2 boneless skinless chicken breasts
1/2cup chopped walnuts
2tablespoons vegetable oil
1/4teaspoon salt
1/2small onion, sliced
1cup (scant) celery strips
2/3cup chicken broth
1/2teaspoon sugar
1 1/2tablespoons cornstarch
2tablespoons soy sauce
1/2can (8 ounce) sliced water chestnuts, drained


  1. Rinse the chicken and pat dry. Cut into 2-inch strips.
  2. Toast the walnuts in the vegetable oil in a skillet. Remove the walnuts to paper towels to drain.
  3. Add the chicken to the skillet and sprinkle with salt.
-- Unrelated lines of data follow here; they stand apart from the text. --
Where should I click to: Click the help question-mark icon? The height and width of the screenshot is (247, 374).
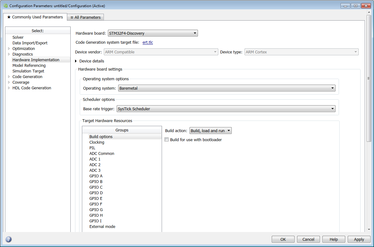(8, 239)
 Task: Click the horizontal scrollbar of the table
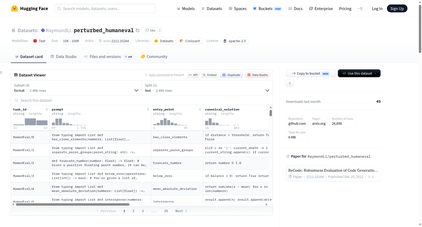point(73,204)

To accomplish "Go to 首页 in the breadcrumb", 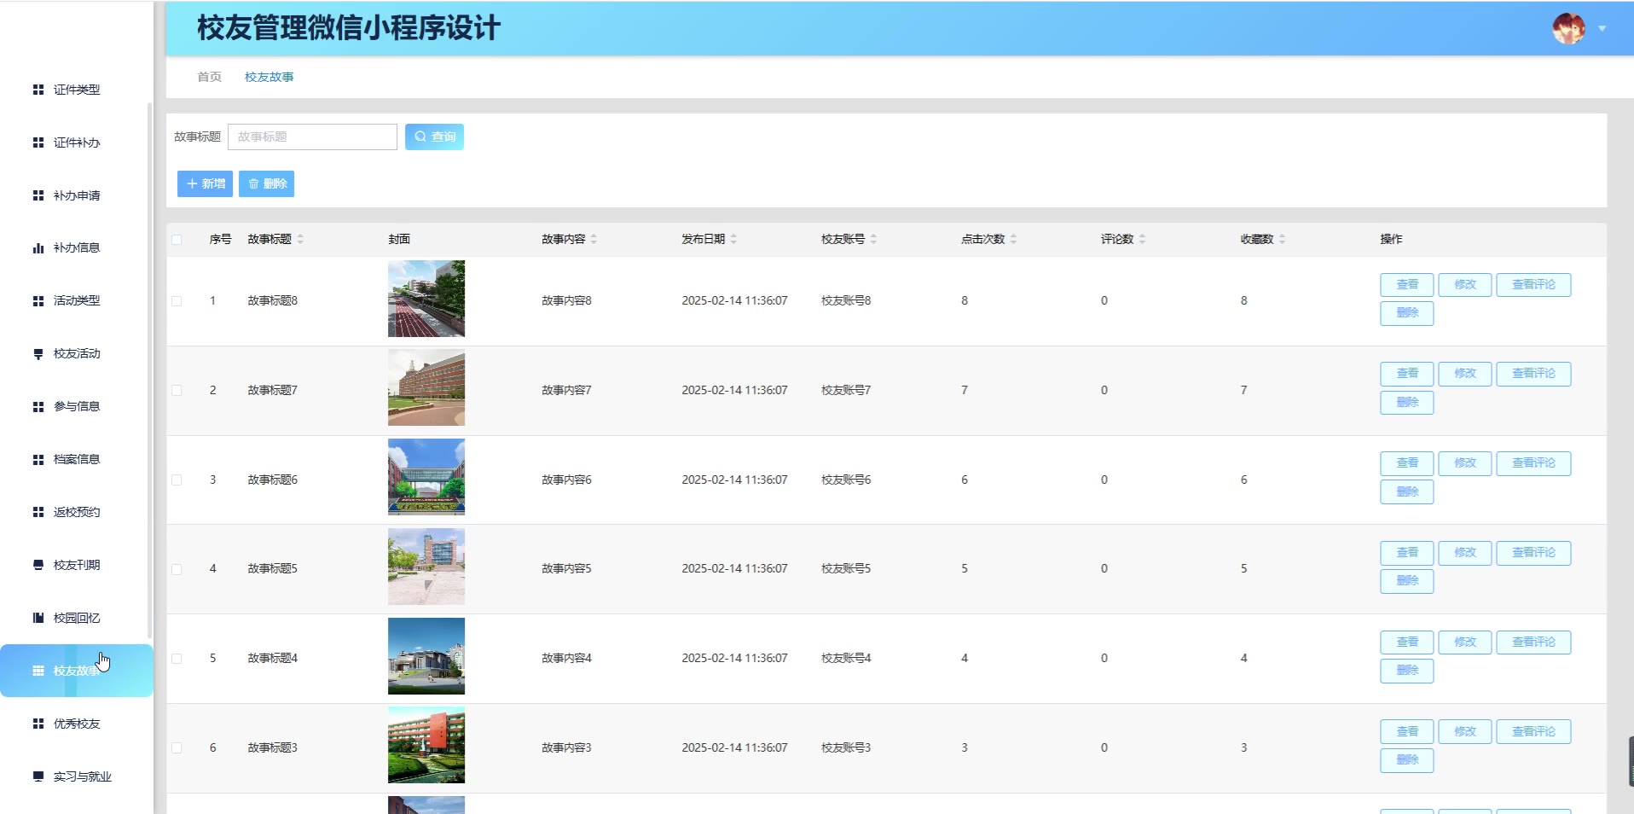I will pos(209,77).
Cook, covered, over low heat for 8 to 10 minutes or until tender, stirring frequently. Remove the chicken to a platter.
  4. Add the onion, celery and 1/4 cup of the chicken broth to the skillet. Cook, covered, for 5 minutes or until tender.
  5. Add a mixture of the sugar, cornstarch, soy sauce and remaining chicken broth. Cook until thickened, stirring constantly.
  6. Stir in the chicken, walnuts and water chestnuts. Cook until heated through.
  7. Serve with hot rice.

Recipe reprinted with permission from Mackinac Island Medical Center, The Flavors of Mackinac (Mackinac Island Medical Center, 1997)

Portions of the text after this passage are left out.